Restringimento numa miniaturização para que se torne novo feto e criança. Isso
me parece digno de atenção. Fomos criança, crescemos, envelhecemos. A vida é
feita de estações, a morte uma delas. A memória nos acompanha, marcando os
compassos de uma melodia evolutiva infinita.
Nas
contingências, fatos permanecem lembrados, outros esquecidos. De joelhos,
homenageio o existir. Gratidão pelos sentidos que continuam despertos. A
memória amiga limpa a área para o renascer. Face à permanência do que vale, um
registro verbalizado. Pode-se recorrer também a imagens visuais, sonoras,
olfativas e táteis. Aparelhos ajudam, não sendo imprescindíveis. Sonhos e seus
símbolos, muito mais atentos na revelação elucidativa. Silêncio e oração,
contribuem no espaçotemporal. Favorecem a função intuitiva da psique. Paciência
e reverência num mundo com tantas belezas e mistérios. Difícil administrar tais
afetos – calma e sagração – na turbulência de maldades com as quais temos
deparado. Necessário o beijo de gotas de luz nas trevas de um presente
conturbado por violência e corrupção. Maior sensibilidade e intuição para
enfrentar a quantofrenia de estatísticas, relatórios e metas. Dormir o
suficiente para acordar com disposições amadurecidas no que é solidário e
amoroso. Muita reflexão, estudo e pesquisa. Experienciar o ainda não vivido. Acrescentar
mais do que acreditar em verdades impostas. É a fé raciocinada.
A
memória se faz plena fora de tanto apelo do comando consciente. Este serve para
ligar a razão à grande esfera inconsciente. Explica conteúdos ainda por
digerir. Necessário tornar distintos o que a grande bola da psique nos oferece.
Ela (a memória) é forte e sutil nas entrelinhas. Acorda como instinto. Natureza
aberta, não presa a linhas prescritas.

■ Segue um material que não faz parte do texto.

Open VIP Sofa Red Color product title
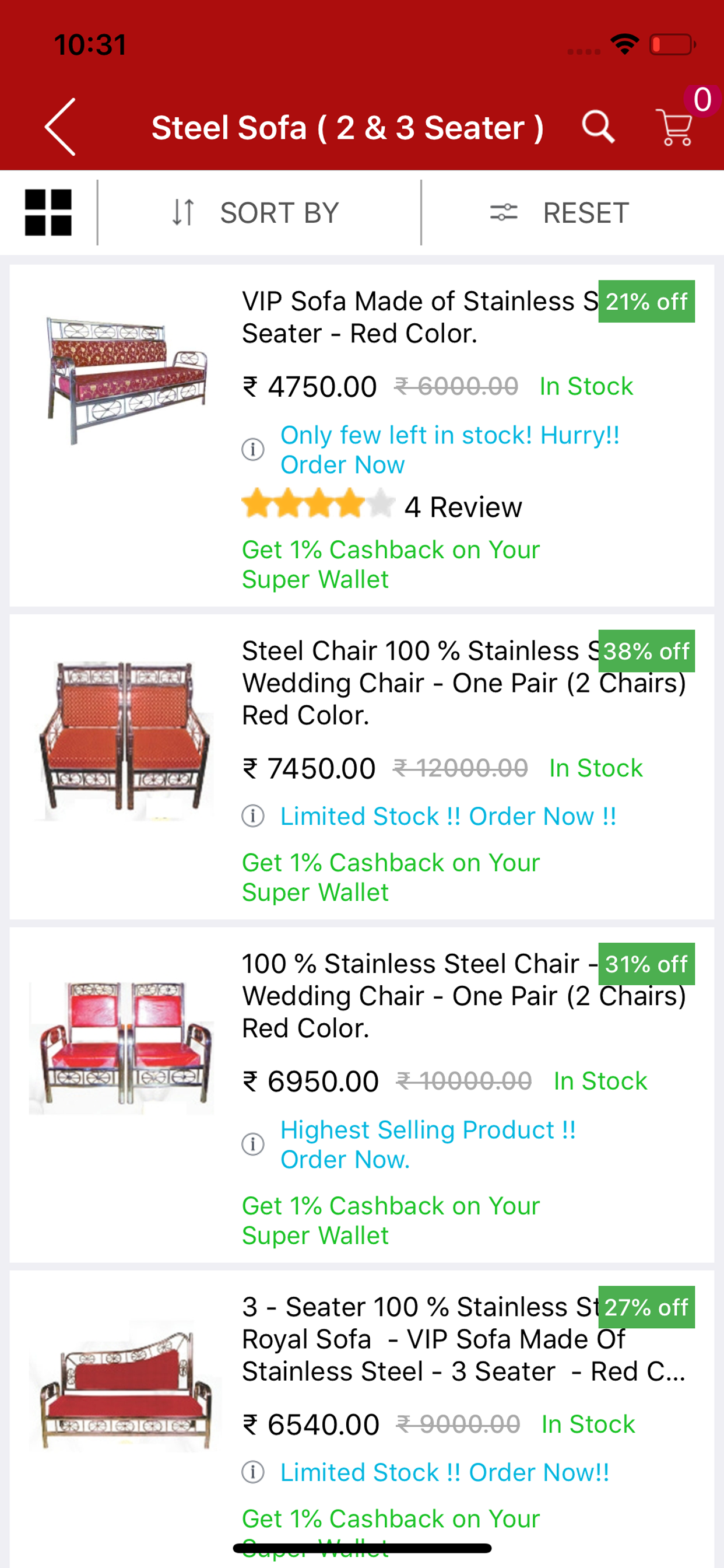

Não responde quando a gente quer.
Autônoma e infalível ela nos acorda para a luz de uma espiritualidade superior e
nos nocauteia ao berro das evocações. Não gosta de ser chamada para se mostrar.
Lembro
o que não sei; escrevo o que sei.
Aconteceu,
horas depois, a cirurgia da querida Maria. Tudo correu bem para nossa maior
gratidão e reverência aos que nos dão proteção.